Any political activity outside the Communist Party of Cuba is a criminal offence. Political dissent of any kind is a criminal offence. Dissidents are spied on, harassed and roughed up by the Castros’ neighbourhood vigilante committees. Freedom of movement is non-existent. Last year, the Cuban Commission for Human Rights and National Reconciliation (CCDHRN) documented 8,616 cases of politically motivated arbitrary arrest. For all our Prime Minister’s accolades about Cuba’s health care system, basic medicines are scarce to non-existent. For all the claims about high literacy rates, Cubans are allowed to read only what the Castro crime family allows.

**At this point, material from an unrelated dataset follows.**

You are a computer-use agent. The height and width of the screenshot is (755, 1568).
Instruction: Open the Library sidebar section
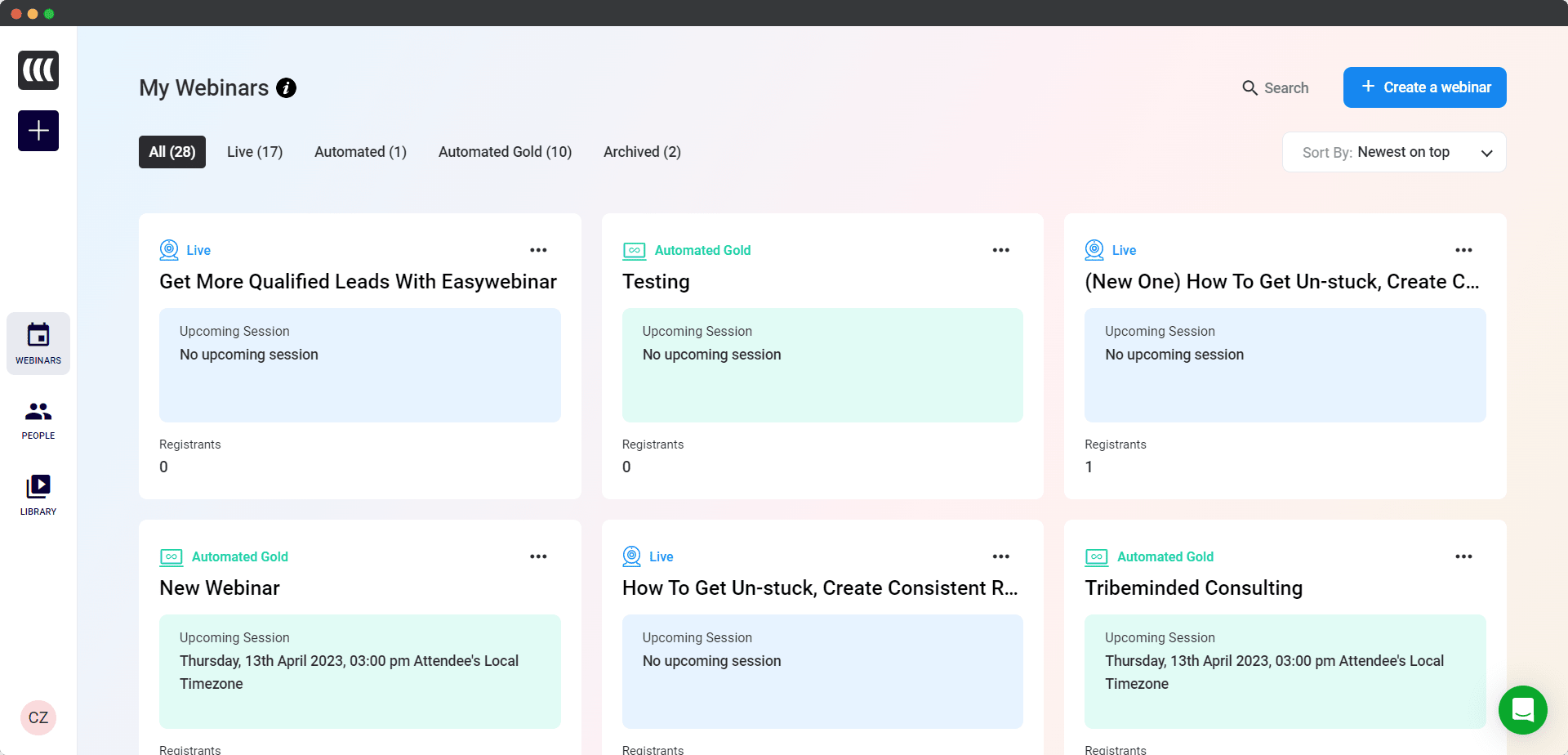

Raul Castro’s son Alejandro is the regime’s intelligence chief. His son-in-law, Luis Alberto Rodríguez López-Callejas, runs the Cuban military’s business operations, which now account for 60 per cent of the Cuban economy. The Castro regime owns and control the Cuban news media, which is adept at keeping Cubans in the dark. It wasn’t until 1999, for instance, that Cubans were permitted to know the details of Fidel’s family life: five sons they’d never heard of, all in their thirties.

Independent publications are classified as “enemy propaganda.” Citizen journalists are harassed and persecuted as American spies. Reporters Without Borders ranks Cuba at 171 out of 180 countries in press freedom, worse than Iran, worse than Saudi Arabia, worse than Zimbabwe.

So fine, let’s overlook the 5,600 Cubans Fidel Castro executed by firing squad, the 1,200 known to have been liquidated in extrajudicial murders, the tens of thousands dispatched to forced labour camps, or the fifth of the Cuban population that was either driven into the sea or fled the country in terror.

What is not so easy to overlook is that Fidel and Raúl Castro reneged on their promise of a return to constitutional democracy and early elections following the overthrow of the tyrant Fulgencio Batista. The Castros betrayed the revolutionary democrats and patriots who poured into Havana with them on that glorious January day in 1959. The Castros waged war on them in the Escambray Mountains until their final defeat in 1965, four full years after John F. Kennedy’s half-baked Bay of Pigs invasion in 1961.

After he solidified his base in Cuba’s Stalinist party–which had been allied with Batista, Castro’s apologists tend to conveniently forget, until the final months of 1958–Fidel Castro delivered Cuba to Moscow as a Soviet satrapy. He then pushed Russia to the brink of nuclear war with the United States in the terrifying 13-day Missile Crisis of 1962.

For all the parochial Canadian susceptibility to the propaganda myth that pits a shabby-bearded rebel in olive fatigues against the imperialist American hegemon, by the time he died on Friday night Castro was one of the richest men in Latin America. Ten years ago, when he was handing the presidency to Raúl, Forbes magazine calculated that Fidel’s personal wealth was already nearly a billion dollars.

In his twilight years, Castro was enjoying himself at his gaudy 30-hectare Punto Cero estate in Havana’s suburban Jaimanitas district, or occasionally retreating to his private yacht, or to his beachside house in Cayo Piedra, or to his house at La Caleta del Rosario with its private marina, or to his duck-hunting chalet at La Deseada.

Fidel Castro was not merely the “controversial figure” of Justin Trudeau’s encomium. He was first and foremost a traitor to the Cuban revolution. On that count alone, Castro’s death should not be mourned. It should be celebrated, loudly and happily.